There are NO guarantees in G
Original post made by Ptown resident on May 15, 2009
But having attended the forums and watched the school board meetings, I realize that there are many parents out there who feel as strongly about reading programs (particularly the Barton reading program), having enough counselors and keeping music programs as I do about CSR.
I don't mean to say these aren't important too.
They are also not guaranteed if Measure G passes.
All the ballot language says is that PUSD will maintain essential reading and math support programs. Does that mean the Barton reading program will stay as it is today? Does that mean PUSD will not reduce the current number of counselors or the level of music instruction?
How does PUSD define "essential"?
The only "guarantee" Measure G offers is that parcel tax funds won't be used to pay for administrators' raises. But notice what's missing. There is no guarantee that administrators will not receive raises during the life of the parcel tax. There is absolutely nothing in the ballot language that prevents administrators from using general funds to pay for raises.

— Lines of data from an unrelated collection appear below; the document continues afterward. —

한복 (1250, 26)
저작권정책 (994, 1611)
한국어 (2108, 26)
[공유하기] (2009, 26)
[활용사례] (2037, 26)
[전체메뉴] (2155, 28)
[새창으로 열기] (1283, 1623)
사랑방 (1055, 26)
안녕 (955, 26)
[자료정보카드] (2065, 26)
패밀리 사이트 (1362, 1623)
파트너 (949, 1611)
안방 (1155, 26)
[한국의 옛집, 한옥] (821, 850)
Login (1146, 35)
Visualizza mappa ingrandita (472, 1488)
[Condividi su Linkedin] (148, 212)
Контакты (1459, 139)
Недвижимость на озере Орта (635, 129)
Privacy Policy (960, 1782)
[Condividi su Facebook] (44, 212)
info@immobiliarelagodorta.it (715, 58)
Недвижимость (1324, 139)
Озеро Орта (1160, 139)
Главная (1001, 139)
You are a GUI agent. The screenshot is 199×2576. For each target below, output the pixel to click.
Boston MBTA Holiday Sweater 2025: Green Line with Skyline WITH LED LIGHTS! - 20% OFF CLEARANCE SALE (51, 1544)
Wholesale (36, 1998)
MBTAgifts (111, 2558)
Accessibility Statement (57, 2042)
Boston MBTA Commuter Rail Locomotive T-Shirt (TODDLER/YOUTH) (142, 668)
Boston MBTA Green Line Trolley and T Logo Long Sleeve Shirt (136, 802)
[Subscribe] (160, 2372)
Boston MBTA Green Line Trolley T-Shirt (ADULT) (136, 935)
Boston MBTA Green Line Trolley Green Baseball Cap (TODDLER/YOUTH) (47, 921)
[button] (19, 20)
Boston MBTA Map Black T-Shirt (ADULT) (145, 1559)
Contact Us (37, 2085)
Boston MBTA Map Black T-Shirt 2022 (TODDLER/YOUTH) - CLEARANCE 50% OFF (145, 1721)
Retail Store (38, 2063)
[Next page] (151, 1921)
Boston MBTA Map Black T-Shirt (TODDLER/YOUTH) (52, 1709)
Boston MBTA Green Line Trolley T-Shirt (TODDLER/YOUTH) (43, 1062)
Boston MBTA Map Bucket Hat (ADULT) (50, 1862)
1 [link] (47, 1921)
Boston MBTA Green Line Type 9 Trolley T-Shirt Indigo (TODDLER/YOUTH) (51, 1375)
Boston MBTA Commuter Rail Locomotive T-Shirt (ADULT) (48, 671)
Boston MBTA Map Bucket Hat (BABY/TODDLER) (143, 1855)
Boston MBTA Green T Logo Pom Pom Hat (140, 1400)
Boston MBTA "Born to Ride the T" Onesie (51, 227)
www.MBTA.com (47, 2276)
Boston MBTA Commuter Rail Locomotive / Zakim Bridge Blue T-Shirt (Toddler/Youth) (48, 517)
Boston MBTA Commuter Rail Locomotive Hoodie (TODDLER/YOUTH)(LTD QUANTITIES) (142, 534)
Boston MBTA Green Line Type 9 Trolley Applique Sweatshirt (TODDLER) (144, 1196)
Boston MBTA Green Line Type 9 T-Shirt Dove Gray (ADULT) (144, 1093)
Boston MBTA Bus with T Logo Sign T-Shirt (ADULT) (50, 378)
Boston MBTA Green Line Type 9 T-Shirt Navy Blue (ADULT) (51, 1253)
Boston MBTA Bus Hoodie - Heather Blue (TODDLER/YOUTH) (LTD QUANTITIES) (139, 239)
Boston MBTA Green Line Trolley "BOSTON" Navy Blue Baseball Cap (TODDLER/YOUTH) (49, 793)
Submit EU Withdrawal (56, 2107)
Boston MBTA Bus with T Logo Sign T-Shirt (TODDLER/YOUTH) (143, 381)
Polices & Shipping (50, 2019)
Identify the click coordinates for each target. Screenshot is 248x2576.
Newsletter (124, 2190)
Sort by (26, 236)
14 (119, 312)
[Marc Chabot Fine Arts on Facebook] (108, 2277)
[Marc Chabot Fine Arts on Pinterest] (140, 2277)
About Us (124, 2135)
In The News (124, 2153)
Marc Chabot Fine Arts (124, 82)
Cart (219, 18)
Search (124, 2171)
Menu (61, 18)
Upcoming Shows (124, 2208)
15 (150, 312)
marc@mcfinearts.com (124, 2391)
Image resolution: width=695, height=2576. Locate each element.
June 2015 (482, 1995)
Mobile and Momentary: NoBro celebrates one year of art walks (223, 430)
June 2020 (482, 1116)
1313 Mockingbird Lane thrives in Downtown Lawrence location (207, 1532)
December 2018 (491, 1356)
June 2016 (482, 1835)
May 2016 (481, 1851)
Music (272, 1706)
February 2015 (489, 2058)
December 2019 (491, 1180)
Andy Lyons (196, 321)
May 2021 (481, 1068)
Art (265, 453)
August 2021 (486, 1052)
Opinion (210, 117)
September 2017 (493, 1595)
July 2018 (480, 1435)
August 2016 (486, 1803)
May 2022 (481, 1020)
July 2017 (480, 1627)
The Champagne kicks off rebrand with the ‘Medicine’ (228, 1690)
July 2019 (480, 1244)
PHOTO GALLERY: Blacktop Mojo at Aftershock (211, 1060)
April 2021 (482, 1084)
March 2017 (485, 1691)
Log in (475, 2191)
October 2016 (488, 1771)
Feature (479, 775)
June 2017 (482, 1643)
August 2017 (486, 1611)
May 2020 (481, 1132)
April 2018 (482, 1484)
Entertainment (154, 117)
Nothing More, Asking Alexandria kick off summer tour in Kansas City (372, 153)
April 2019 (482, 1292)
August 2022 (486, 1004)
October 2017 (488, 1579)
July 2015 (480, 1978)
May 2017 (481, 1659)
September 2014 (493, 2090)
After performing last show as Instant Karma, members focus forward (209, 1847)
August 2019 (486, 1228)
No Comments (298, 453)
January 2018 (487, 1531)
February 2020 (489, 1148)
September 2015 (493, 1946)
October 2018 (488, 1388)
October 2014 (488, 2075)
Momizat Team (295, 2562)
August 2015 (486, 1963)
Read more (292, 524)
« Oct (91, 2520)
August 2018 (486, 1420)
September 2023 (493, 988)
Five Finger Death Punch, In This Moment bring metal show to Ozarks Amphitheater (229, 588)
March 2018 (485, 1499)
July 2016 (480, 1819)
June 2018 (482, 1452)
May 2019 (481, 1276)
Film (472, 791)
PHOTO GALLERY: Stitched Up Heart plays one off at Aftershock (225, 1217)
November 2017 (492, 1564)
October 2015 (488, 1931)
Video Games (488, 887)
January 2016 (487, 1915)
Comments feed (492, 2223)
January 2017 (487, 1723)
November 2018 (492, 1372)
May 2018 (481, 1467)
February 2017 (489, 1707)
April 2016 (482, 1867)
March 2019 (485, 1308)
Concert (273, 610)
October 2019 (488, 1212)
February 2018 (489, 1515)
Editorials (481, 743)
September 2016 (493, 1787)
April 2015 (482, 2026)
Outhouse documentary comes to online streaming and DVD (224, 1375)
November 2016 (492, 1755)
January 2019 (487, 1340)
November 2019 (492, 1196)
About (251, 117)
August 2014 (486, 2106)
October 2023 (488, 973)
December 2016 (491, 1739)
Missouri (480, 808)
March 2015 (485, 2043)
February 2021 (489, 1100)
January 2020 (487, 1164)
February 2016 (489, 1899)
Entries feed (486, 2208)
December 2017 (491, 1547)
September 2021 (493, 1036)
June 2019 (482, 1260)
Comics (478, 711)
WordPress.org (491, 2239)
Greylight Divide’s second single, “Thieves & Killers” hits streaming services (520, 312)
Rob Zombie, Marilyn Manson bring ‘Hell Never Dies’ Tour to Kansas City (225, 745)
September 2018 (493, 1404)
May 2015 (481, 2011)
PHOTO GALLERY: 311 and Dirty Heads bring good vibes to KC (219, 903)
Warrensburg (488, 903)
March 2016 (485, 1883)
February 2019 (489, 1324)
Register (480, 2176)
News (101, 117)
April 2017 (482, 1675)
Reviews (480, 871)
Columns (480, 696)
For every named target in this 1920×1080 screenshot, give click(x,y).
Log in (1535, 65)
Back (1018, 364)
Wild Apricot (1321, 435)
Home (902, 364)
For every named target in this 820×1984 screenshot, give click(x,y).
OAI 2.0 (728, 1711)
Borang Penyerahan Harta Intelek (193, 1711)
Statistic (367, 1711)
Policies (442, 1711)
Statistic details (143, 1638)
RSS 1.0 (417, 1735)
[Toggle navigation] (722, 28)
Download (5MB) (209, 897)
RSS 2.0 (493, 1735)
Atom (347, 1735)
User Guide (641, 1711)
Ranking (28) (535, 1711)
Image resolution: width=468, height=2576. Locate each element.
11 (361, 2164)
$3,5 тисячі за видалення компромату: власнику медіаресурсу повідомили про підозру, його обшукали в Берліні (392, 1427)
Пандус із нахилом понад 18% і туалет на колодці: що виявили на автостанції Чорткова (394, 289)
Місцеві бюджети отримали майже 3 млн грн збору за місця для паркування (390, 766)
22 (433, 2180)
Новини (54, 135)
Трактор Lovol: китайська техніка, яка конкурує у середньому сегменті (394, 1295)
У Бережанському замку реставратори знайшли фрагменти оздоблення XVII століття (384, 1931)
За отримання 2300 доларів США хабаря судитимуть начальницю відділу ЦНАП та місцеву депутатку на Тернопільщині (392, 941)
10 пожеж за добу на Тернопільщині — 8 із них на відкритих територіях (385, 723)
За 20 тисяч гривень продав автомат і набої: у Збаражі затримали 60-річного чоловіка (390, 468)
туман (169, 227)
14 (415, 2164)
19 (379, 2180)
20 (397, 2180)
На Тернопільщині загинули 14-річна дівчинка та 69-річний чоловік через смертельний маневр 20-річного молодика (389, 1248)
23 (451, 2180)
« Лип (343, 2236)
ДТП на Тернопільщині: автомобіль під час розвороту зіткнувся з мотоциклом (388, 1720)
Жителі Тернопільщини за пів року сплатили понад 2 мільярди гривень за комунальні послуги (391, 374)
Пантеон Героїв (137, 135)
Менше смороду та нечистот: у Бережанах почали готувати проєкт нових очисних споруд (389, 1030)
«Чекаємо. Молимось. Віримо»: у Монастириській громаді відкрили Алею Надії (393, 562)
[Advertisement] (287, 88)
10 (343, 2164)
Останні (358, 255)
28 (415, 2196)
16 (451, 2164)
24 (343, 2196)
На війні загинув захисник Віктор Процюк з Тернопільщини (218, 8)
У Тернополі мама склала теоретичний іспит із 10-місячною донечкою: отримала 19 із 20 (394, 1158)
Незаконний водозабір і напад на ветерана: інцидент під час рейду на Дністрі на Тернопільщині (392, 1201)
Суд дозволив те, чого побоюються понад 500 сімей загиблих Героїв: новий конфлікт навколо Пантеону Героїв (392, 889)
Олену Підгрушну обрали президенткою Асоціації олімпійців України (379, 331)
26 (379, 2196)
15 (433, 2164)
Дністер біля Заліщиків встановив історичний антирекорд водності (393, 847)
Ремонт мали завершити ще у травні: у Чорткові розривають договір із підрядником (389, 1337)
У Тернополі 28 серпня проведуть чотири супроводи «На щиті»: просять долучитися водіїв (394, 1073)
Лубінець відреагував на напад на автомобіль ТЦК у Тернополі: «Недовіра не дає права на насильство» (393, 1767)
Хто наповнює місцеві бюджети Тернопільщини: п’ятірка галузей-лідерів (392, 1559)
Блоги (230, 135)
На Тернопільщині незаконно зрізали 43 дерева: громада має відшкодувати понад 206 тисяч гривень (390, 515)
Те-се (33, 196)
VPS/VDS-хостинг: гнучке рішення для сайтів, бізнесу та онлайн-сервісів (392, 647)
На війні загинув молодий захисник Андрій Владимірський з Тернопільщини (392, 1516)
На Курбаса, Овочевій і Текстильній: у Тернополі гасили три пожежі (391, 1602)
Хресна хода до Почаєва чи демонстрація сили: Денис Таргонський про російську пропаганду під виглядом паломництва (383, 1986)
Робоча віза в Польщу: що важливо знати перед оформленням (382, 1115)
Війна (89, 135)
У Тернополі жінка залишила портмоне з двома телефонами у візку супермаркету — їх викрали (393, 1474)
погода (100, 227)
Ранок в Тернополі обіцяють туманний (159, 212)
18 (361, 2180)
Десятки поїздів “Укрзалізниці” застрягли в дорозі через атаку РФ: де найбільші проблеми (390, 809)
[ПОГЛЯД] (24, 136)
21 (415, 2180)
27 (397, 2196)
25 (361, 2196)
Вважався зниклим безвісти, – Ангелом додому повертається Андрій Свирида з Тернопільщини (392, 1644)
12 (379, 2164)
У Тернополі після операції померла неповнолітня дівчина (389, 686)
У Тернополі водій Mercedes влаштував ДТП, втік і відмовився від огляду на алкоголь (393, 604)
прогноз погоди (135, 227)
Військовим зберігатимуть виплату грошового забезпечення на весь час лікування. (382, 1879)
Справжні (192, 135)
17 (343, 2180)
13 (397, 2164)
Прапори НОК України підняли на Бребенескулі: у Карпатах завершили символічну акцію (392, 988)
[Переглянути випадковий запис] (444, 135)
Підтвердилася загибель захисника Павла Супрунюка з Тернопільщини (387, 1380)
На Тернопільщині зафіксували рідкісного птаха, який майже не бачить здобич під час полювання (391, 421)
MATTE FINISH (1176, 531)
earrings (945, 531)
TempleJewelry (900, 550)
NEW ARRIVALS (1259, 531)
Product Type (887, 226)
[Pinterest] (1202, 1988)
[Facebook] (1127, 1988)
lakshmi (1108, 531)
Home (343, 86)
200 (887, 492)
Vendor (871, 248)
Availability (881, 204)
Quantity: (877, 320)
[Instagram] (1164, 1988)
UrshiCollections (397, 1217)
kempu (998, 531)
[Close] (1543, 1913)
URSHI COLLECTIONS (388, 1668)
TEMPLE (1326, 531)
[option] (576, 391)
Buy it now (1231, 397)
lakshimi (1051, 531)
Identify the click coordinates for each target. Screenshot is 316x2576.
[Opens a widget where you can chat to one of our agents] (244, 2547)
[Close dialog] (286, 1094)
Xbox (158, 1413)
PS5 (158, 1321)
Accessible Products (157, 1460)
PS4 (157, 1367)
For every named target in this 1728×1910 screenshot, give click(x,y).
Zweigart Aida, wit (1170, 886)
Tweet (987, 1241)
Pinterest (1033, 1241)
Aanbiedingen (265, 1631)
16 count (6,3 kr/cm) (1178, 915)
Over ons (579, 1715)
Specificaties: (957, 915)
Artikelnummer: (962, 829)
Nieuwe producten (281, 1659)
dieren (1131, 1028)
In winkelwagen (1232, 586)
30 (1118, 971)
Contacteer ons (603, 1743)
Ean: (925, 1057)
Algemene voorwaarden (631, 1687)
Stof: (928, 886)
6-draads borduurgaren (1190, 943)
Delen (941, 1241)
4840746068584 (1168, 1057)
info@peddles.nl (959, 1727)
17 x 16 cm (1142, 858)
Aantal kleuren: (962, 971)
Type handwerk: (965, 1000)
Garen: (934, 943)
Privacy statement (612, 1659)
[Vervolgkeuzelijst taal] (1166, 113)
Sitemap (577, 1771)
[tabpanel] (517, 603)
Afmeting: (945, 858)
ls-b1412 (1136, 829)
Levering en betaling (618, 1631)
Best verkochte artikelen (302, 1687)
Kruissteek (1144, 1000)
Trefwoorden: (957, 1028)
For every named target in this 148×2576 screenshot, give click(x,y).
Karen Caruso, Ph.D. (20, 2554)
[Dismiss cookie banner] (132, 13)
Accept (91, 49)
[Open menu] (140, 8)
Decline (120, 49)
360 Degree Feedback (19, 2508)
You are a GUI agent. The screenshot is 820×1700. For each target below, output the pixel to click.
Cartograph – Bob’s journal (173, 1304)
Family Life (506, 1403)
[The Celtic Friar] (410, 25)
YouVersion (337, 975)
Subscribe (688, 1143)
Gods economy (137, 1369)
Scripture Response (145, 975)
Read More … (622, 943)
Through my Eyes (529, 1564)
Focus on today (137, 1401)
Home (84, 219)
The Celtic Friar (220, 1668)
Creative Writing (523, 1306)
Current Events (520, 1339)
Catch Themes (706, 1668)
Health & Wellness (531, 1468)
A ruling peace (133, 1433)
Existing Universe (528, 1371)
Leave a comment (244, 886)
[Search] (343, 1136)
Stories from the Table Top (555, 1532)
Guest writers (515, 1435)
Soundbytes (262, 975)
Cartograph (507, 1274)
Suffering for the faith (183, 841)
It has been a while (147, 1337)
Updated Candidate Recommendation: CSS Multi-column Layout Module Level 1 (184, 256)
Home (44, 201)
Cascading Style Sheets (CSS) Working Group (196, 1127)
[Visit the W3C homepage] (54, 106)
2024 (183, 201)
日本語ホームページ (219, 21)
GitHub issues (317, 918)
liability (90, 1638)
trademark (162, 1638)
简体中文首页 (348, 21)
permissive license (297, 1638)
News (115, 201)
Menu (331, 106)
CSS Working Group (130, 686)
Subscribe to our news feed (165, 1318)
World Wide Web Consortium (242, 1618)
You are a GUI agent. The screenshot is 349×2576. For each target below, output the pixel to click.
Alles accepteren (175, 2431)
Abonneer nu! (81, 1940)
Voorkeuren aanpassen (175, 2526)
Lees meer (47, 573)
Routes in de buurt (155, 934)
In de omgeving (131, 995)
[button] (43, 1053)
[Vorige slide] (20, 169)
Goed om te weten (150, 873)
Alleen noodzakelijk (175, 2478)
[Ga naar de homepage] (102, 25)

Many Pleasanton parents have been led to believe that Measure G will guarantee that CSR won't change if it's passed, and all the other items listed that the parcel tax will "save" will really be saved.
That's what PUSD wants you to believe. But it's not true.
on May 15, 2009 at 1:30 pm
CSR is a myth promoted by teachers and teacher unions. There is no direct evidence that I have been able to find that proves that class size is directly responsible for a higher level of learning that students receive. If someone knows of an OBJECTIVE study on this issue, please post and point me in that direction because I am interested in reading it. As for now the only benefit I can see for CSR is that it provides more teaching jobs and more union dues and more taxpayer woes.
If you really thing that class size is important, consider this: all of my kids attended classes with between 30 and 50 students and they all graduated form UC Berkeley, and they are all professionals today.
on May 15, 2009 at 2:21 pm
Totally agree that there's no direct evidence that correlates class size with student learning.
But think in terms of class management and teacher attention, less is more. (perhaps class discipline is not what it once was?)
You are absolutely right that there is a benefit to CSR for teachers as it provides more teaching jobs.
on May 15, 2009 at 3:27 pm
Have you been in classes, especially at the elementary grades? Pleasanton has SO many parent volunteers. There is almost always a parent or two in each class at any time unless the teacher does not want them there. Pleasanton has solved class management and teacher attention by having a lot of dedicated parents who volunteer in the schools. I can see how classroom size reduction is beneficial for districts like San Jose and Milpitas where they have so few parent volunteers but Pleasanton does not have a shortage of parent volunteers.
I have spent a lot of time volunteering at the elementary schools. I loved it and my daughter loved having me there, participating. For the kids where their parents do not, or cannot, volunteer in the classroom, the other parent volunteers give them another responsible adult contact.